Clevedon is located along the Wairoa River, a stream which grows into an estuarial arm of the Hauraki Gulf, at the navigable headland of the river. It is 29 km south-east of the Auckland City Centre, and 14 km from the Manukau Central. To the south-east of Clevedon rise the rugged hills of the Hunua Ranges.

Prior to human settlement, the area was swampland, and Bush moa, Mantell's moa and North Island giant moa bones have been found in the vicinity.

==History==
===Māori settlement===

The area was visited by the Tainui migratory waka around the year 1300. Tainui followers of Manawatere, who identified as Ngā Oho, decided to settle the Pōhutukawa Coast and the Wairoa River.

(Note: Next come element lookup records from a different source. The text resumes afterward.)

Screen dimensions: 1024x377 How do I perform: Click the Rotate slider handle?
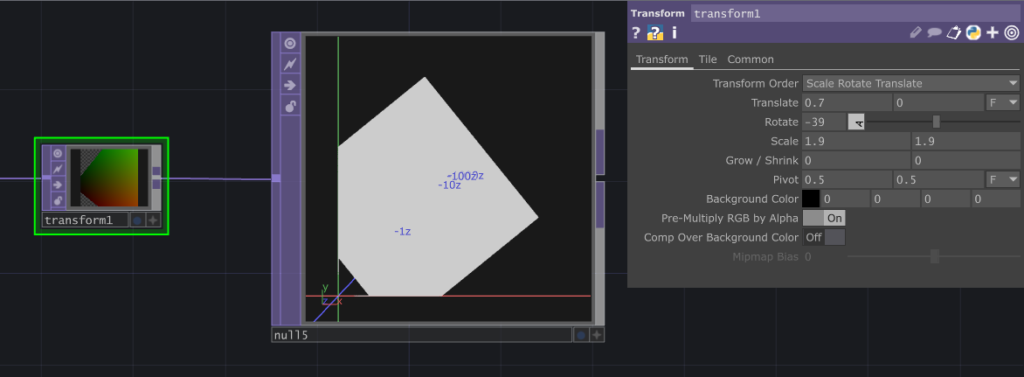coord(936,122)
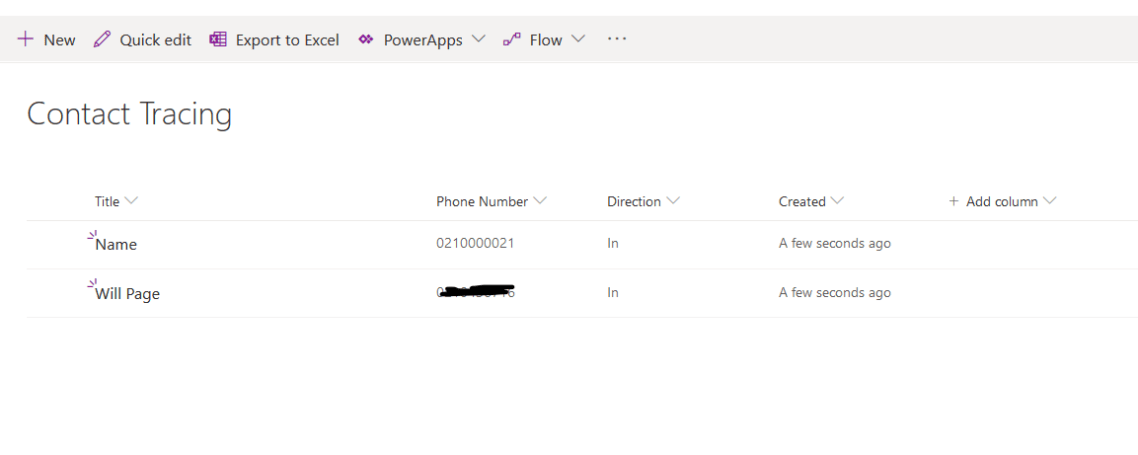Expand the Add column chevron

(x=1050, y=201)
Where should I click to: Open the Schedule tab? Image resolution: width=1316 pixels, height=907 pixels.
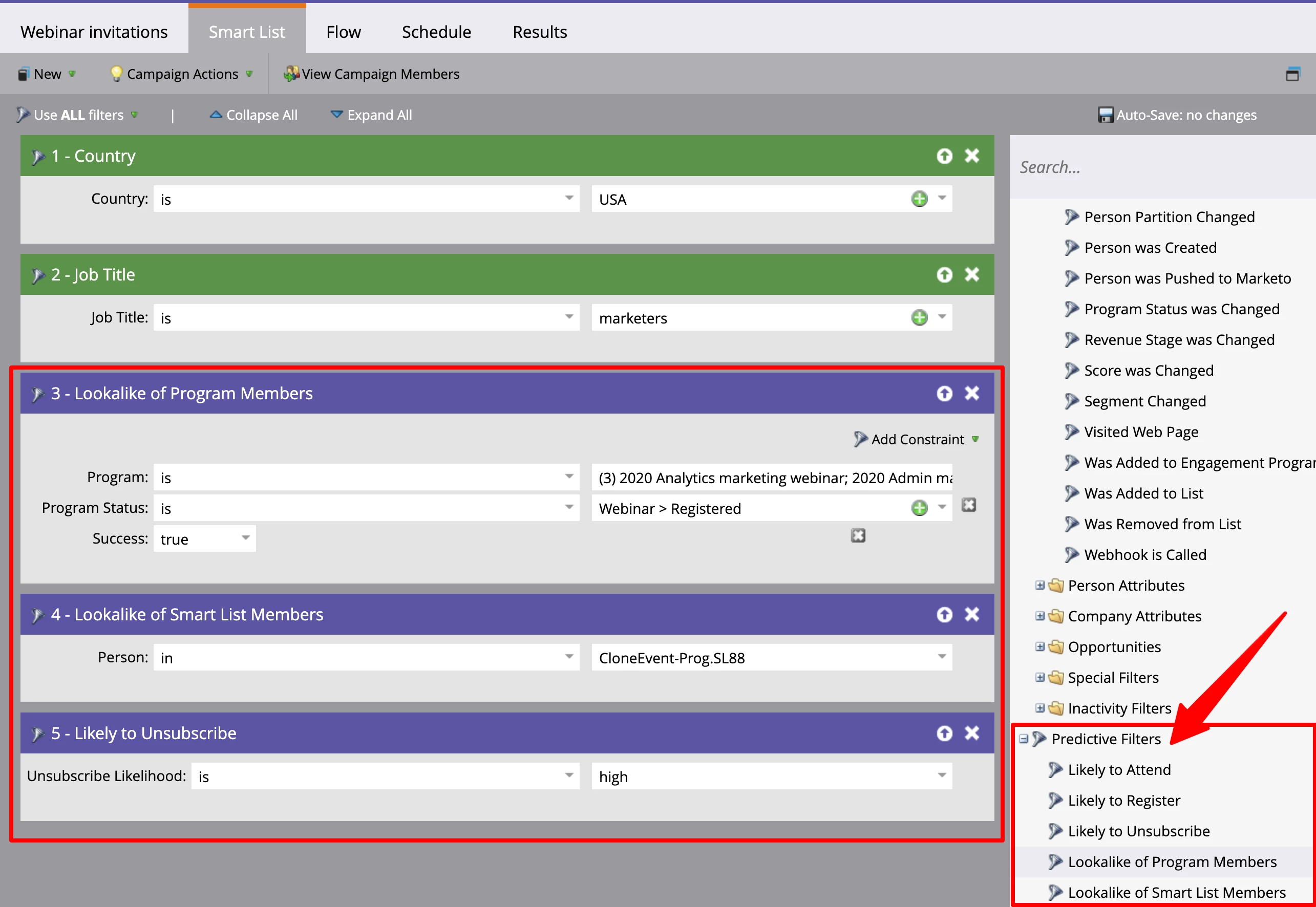click(436, 32)
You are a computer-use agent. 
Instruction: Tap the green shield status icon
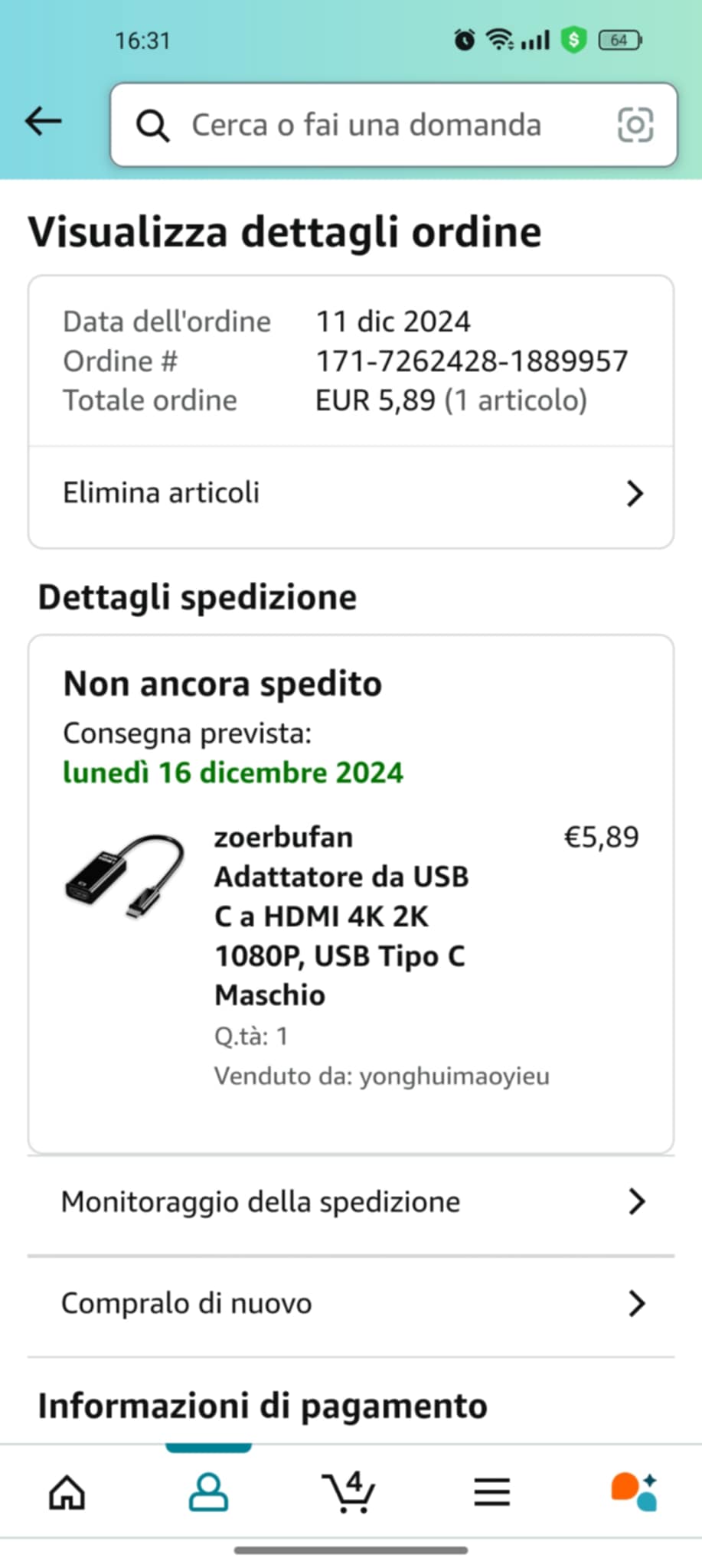(573, 40)
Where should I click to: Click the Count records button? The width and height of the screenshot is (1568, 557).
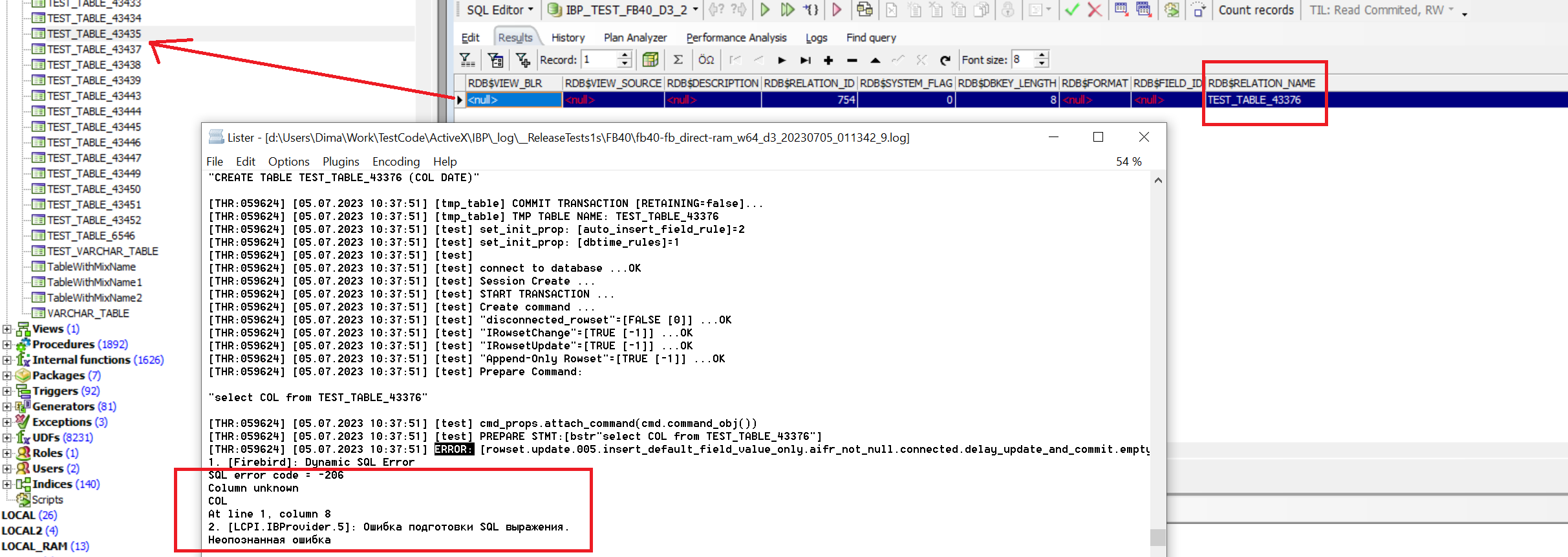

Ngāi Tai ki Tāmaki traditional stories talk about the land already being occupied by the supernatural Tūrehu people, and many place names in the area reference Tūrehu figures, such as Hinerangi and Manawatere. The Wairoa River's traditional name, Te Wairoa ("The Great River") was named by early Ngāi Tai ki Tāmaki ancestors of the Tainui waka, referencing Te Vairoa in Rarotonga, which in turn took its name from a similarly named river in Tahiti. Te Wairoa was a name applying to the river mouth and surrounding area, while Ōtau referred to the areas further upstream, including around Clevedon.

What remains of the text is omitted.